Еще живя в миру, в Ачинске, и будучи состоятельной замужней дамой, звала она Даниила к себе, хотела устроить для него келью в саду рядом со своим новым домом. Но прозорливец твёрдо сказал:
— Ты сама живешь на болоте, а когда будешь жить на твердой земле, тогда я к тебе приду, ты меня и похоронишь…
Многое предсказал он тогда духовной дочери, «Только, — вспоминает матушка Евгения, — мы его слова принимали всяко, иногда верили и находили правильными, иногда пропускали просто… всё это принимали за басни».
Но наступило время, когда одно за другим Данииловы предсказания начали сбываться. «Скоро, скоро у Катеринушки крылышки отпадут, и Катеринушка упадёт», — как-то молвил старец своему чаду. Так оно и случилось: сначала умер муж, потом «потонул в болоте» дом, описанный по долгам, а потом и сама хозяйка накрылась «черным покрывалом» — монашеским и встала перед выбором, в какой монастырь идти: в иркутский или енисейский. Испросила благословения у старца, и тот ответил: «Поезжай в иркутский, а будешь в енисейском… И рада бы не шла, да вызовут в енисейский». «Так и случилось… - пишет игуменья Евгения в своих воспоминаниях, — приехал ко мне дорогой мой гость… и только что вступил в келью мою, сказал: «Вот ты теперь на твердой земле, и я к тебе приехал погостить, ты меня и похоронишь».
И все-таки осуществила свою мечту Даниилова духовная дочь: обустроила дорогому старцу келью, но не в саду, как некогда мечтала, а на огороде. Кстати, об этом огороде, который енисейские монахини обнесли палисадом и усердно обрабатывали, сохранились подробные сведения в монастырских летописях. Оказывается, в районе, который ныне приравнен к Крайнему Северу, монахини выращивали даже «дыни и арбузы в достаточном количестве».
Но в апреле чудный огород еще только пробуждался к жизни и вряд ли зеленел. Именно здесь, по свидетельству монастырских летописиц, и вырыли для старца, прибывшего из Ачинска, «землянушку, имевшую вид подвала», — последнюю его келью.
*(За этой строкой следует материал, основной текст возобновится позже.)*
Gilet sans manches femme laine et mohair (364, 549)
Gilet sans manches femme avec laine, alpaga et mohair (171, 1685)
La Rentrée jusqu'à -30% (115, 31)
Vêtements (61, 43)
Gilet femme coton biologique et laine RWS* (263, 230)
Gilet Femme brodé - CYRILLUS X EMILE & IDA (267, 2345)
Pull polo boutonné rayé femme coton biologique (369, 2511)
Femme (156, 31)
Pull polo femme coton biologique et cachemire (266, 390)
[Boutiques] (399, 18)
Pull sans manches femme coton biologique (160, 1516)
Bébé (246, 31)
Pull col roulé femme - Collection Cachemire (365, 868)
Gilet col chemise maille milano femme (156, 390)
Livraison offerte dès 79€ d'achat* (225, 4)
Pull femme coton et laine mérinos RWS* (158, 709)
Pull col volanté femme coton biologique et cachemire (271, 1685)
Матушка Евгения, вспоминая о последних днях Даниила в Енисейске, пишет: «Накануне своей смерти он с удовольствием осматривался в огороде и говорил мне: «Завтра меня уже не будет». Старец точно знал время своего отшествия ко Господу. На четвертый день после Светлого Воскресения Христова сам пригласил матушку-игуменью на последнее их прощание: «Приди ко мне в третьем часу». Пригласили священника. «Бог простит тебя, моё золото», — были последние Данииловы слова на этой земле, обращенные к духовной своей дочери. «По смерти его явилась на лице его такая живая улыбка, что совсем не походил он на мёртвого… Когда же стали его обмывать, — пишет в воспоминаниях игуменья Евгения, — усмотрели на теле его берестовый пояс, уже вросший в его тело, и кровь запеклась около пояса, с тем его и положили в гроб. Я с радостью похоронила такое сокровище в ограде».
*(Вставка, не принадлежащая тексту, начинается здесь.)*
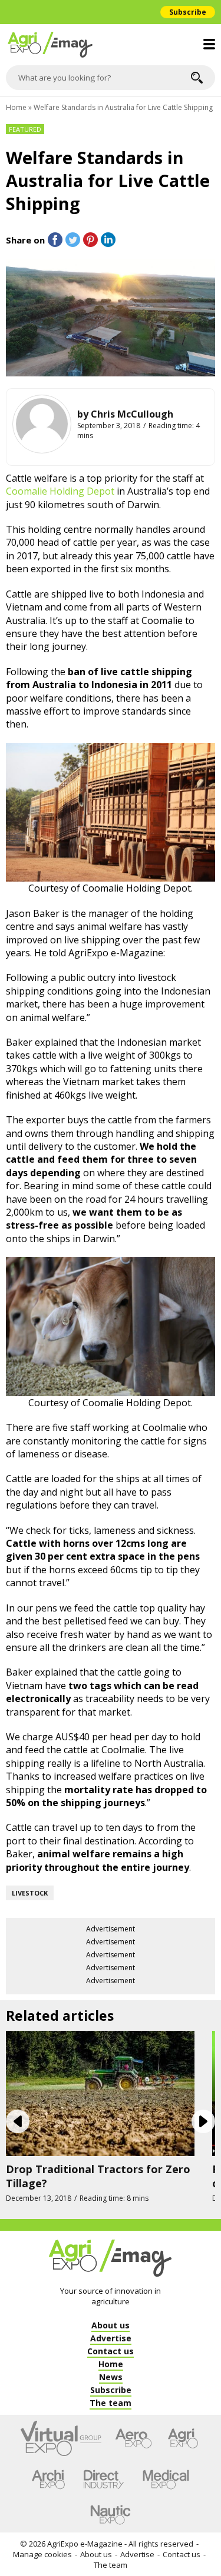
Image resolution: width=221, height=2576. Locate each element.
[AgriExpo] (183, 2438)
ОПЕРАЦИЯ ЗАКОНЧИЛАСЬ К ОБЕДУ
Почитание старца народом было столь велико, к его могиле в ограде Христорождественского женского монастыря (переименованного в 1873 году в Иверский) стекалось столько народа, что в 1860 году над захоронением возвели часовню 17 метров в длину и метров 8 в ширину. После страшного городского пожара 1869 года Даниилову часовню восстановили уже через год, и вновь засияла она светом святости на енисейской земле. Борцы за «светлое будущее» света такого не выносили и сравняли её с землей, мощи старца вытащили на посмешище. Где они сейчас — это тайна, одному Богу ведомая.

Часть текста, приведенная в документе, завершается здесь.